Maybe it is because i don’t have a lot of experience in gaming but I found that a lot of the joystick controls of navigation for cameras are quite awkward and using them isn’t too user friendly. I am used to such controls on a lot of cameras but frankly speaking, i don’t really like it. A77V isn’t any exception either. On the other hand, it is still really functional. Preview button is placed below the lens on right which isn’t ergonomic. I pressed it accidentally a lot while holding the cameras. Dial of focus mode gives you continuous, single, manual, and AF automatic options. It is really large and is placed prominently on front left of this camera. Operating it is easy provided you are looking at it.

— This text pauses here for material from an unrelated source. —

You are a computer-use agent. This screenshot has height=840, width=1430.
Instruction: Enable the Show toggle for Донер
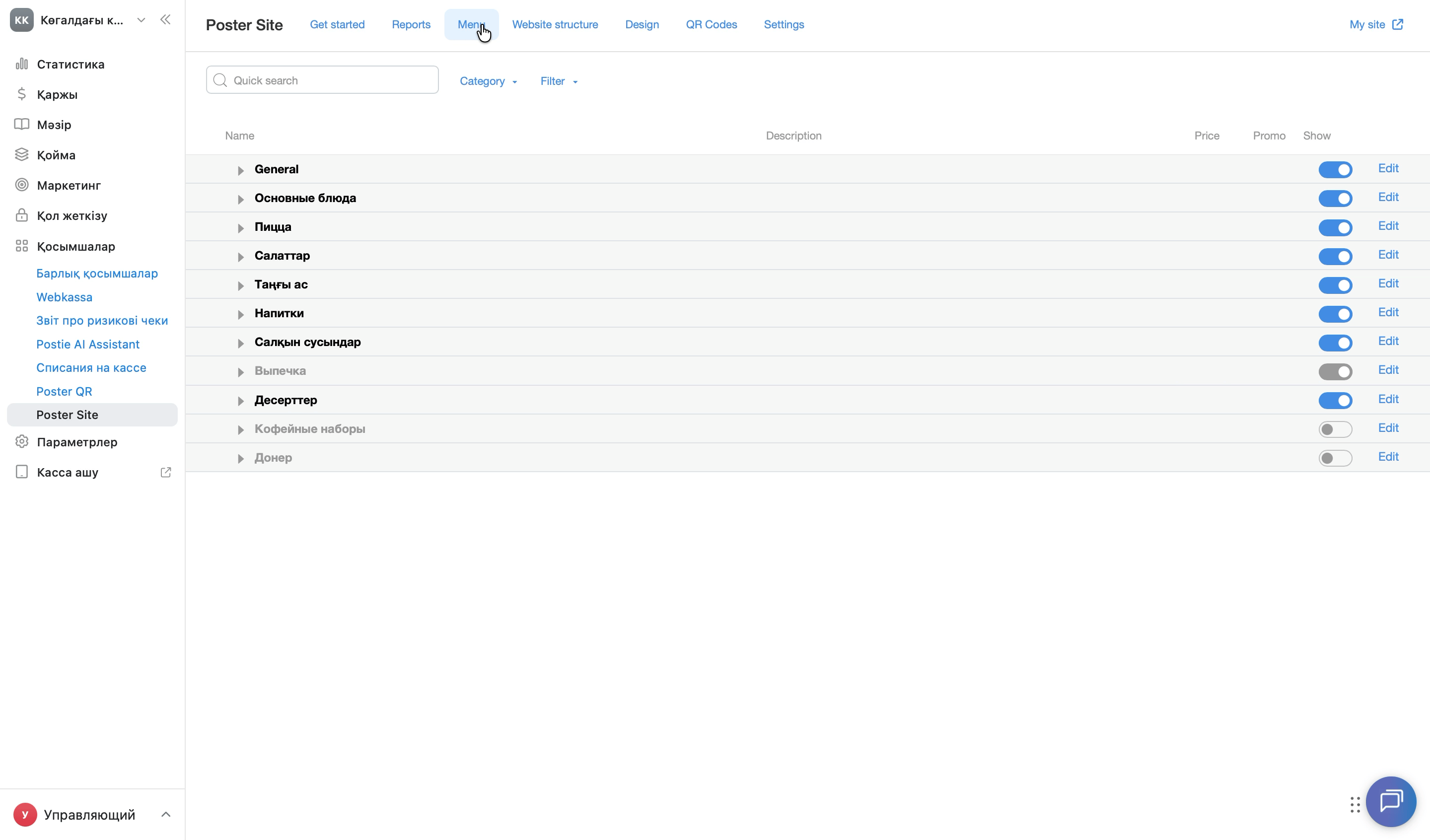[1335, 458]
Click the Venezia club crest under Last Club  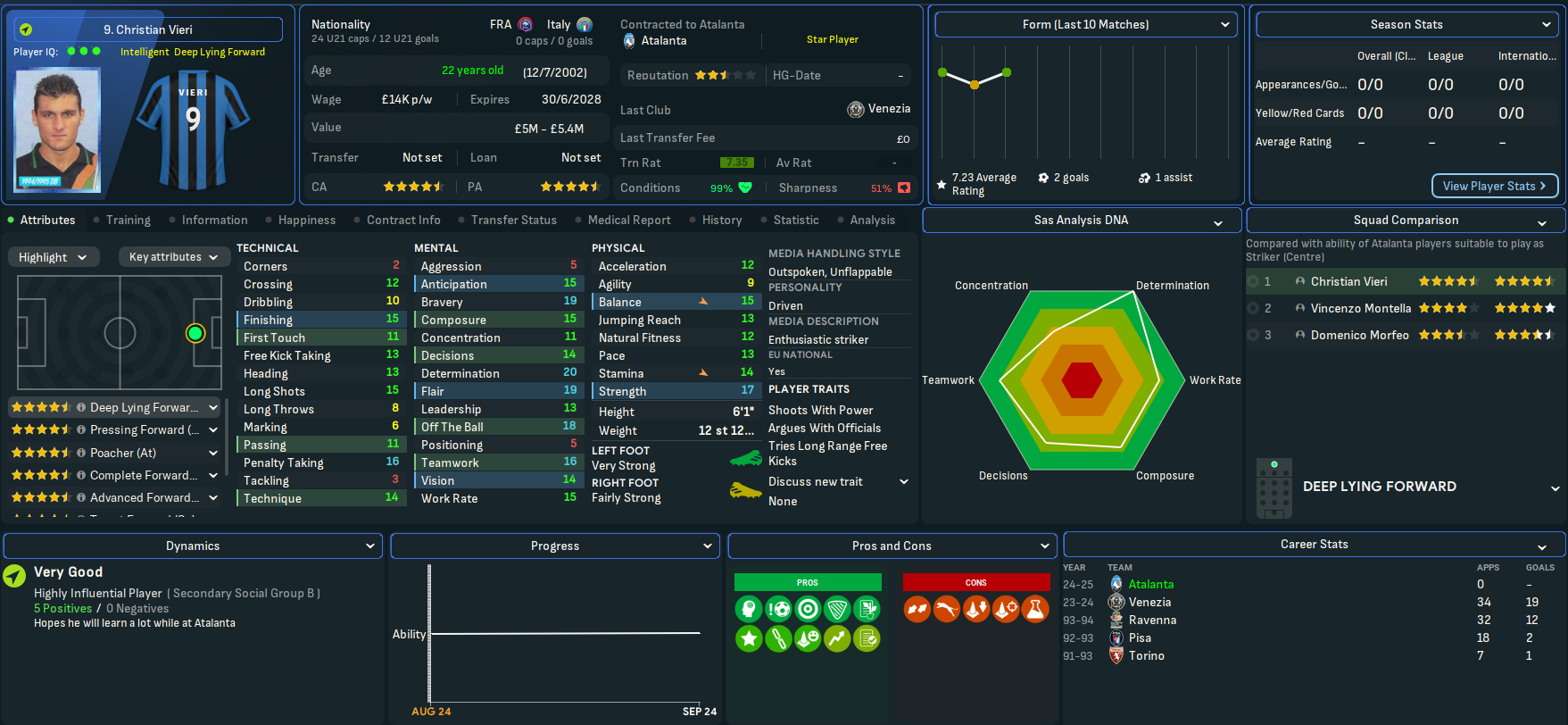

EVF of the Sony Alpha SLT-A77V is quite big and is magnified as compared to the dSLR rivals. Such electronic level of read out is quite effective. The refresh rate is fast enough and you get continuous comfortable shooting too. For LCD, the manufacturer has made complex mechanism to enable the LCD for tilting and swivelling. It is quite useful but I couldn’t really get it in position at all while testing the camera.
OLED displays are quite good. This technology is used in TVs to give super blacks and the scenes have high contrast than what things are and the colors too are saturated surrealistically. Also, LCD and EVF do not match one another. We are now getting to one point where we will need to put in some color and gamma controls along with some tools of calibration for displays.
In terms of the features, the manufacturer hasn’t really given a lot of goodies – there is GPS to geotag which is the best one according to me and this camera can register max 8 faces in face recognition but the set of capabilities are subtle and excellent. For example, you get to perform the exposure bracketing in either shot by shot or continuous burst with maximum 5 shots bracket. You get -/+ five stops in exposure compensation along with Sony’s 3 shot Auto HDR. In manual focussing, it does supply peaking.
Expect the Sony Alpha SLT-A77V camera price to be around $1,599/-
To conclude, I would say that the Sony Alpha SLT-A77V does come with a few feature lapses and quirks but it is still fluid and fast camera that is fun to shoot and gives some really good quality photos and the video is also better than what the competition offers.